Speaking on the calls for restructuring, he said it should be tailored according to the country’s peculiarities, but that alone cannot address youth unemployment and other challenges encountered by Nigerians.
Stakeholders have been calling for restructuring of the country in order to save it from disintegration.
In a lecture delivered at the 20th convocation of the Ekiti State University, on Wednesday, Falana said some “opportunistic politicians” only join the campaign for restructuring when they are out of power, but resist the movement when they are in government.
“Restructuring alone will not automatically answer the menacing question of rising youth joblessness and hopelessness plaguing the Nigerian society,” Falana said.
“To reframe the question, some myths should be exploded. First, stripped of all obfuscation, restructuring is basically about making the Nigerian federation work better for the purpose of governance and development. That should be the objective of restructuring rather the elusive pursuit of “true federalism.
“There is nothing like a true federalism. Every federation is structured for the specific purpose of each country. That is why the Indian federation is not identical to that of Australia or America. The Swiss federation is operated differently from that of Canada or Brazil.
“The German federation is working not because it’s ‘true’, but because it meets the specific historical need of the Germans. So we should stop mystifying the debate by calling for a ‘true federalism’ instead of asking for a workable federation of Nigeria. As a matter of fact, making a federation to work, building a nation or promoting national integration is never a finished business.
“After all, what’s federalism if not a system of continuous negotiations and compromises. That’s why it’s a gross misnomer when some people pronounce arrogantly that ‘Nigeria’s unity not negotiable.’ That’s wrong.
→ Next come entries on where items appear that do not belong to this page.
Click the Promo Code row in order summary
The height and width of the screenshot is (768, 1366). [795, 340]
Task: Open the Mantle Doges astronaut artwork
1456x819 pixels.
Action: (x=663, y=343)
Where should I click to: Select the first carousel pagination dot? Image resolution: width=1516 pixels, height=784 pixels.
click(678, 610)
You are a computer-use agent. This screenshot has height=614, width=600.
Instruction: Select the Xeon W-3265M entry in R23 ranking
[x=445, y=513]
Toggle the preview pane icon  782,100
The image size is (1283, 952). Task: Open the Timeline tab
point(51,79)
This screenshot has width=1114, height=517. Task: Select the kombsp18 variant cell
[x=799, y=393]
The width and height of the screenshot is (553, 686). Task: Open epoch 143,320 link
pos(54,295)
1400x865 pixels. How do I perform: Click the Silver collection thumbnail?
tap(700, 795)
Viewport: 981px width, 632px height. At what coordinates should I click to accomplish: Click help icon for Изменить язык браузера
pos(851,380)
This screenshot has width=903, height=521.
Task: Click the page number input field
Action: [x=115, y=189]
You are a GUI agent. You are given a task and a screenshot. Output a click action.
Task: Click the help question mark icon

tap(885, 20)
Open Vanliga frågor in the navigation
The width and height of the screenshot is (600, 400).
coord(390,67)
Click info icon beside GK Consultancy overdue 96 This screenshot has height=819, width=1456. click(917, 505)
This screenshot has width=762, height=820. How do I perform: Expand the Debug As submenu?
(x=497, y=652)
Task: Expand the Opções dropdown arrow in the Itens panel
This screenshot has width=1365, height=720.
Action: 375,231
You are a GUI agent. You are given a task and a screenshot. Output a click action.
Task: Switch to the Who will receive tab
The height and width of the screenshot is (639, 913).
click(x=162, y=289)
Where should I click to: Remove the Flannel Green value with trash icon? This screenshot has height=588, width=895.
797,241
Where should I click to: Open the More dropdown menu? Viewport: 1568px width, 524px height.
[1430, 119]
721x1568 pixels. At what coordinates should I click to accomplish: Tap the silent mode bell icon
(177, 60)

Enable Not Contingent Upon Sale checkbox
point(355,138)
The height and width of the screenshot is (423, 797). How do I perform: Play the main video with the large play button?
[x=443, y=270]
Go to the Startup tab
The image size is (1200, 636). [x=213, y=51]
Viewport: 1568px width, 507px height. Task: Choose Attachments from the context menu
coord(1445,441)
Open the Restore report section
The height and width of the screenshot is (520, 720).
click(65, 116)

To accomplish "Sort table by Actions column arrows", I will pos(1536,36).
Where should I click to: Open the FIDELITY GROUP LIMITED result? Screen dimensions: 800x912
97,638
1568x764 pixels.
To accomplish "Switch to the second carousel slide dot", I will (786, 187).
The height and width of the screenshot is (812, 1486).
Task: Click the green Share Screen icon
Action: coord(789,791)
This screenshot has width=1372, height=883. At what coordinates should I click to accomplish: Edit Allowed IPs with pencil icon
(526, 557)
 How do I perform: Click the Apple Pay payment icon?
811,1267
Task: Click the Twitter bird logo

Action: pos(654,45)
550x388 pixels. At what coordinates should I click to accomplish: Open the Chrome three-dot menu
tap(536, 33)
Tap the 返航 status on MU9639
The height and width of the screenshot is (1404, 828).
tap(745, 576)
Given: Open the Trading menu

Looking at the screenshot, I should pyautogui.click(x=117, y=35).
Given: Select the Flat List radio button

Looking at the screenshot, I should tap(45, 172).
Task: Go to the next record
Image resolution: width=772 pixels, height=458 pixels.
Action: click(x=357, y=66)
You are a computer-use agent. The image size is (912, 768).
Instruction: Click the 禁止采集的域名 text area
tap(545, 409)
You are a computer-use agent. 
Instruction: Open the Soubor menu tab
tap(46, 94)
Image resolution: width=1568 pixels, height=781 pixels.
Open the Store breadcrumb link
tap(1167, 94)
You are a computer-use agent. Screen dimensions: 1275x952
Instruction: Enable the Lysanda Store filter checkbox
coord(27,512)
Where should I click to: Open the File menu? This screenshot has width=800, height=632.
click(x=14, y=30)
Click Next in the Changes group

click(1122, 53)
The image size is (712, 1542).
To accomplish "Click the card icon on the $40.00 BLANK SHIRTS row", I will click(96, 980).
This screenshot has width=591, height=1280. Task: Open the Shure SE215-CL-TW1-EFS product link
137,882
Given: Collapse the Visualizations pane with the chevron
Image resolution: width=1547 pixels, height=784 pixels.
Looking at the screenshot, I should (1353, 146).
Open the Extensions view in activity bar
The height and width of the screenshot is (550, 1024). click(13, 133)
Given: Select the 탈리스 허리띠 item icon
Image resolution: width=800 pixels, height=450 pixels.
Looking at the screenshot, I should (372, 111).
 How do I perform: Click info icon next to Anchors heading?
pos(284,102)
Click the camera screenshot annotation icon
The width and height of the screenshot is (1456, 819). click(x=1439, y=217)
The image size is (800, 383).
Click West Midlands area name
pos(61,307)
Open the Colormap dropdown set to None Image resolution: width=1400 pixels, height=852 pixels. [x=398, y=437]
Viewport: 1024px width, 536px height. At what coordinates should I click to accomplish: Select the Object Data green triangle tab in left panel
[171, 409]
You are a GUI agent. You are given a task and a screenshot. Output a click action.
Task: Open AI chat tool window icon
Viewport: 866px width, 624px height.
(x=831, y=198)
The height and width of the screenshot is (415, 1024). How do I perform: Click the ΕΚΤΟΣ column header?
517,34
“The idea of restructuring as a fad should be questioned. Opportunistic politicians join the campaigns for restructuring when they are out of power. Whereas when they are in power they muster all their strength to resist the moves to restructure even when they have restructuring in the manifestoes of their political parties. Politicians treat the topic of restructuring as a veritable tool for ethnic and regional mobilisation and nothing more.”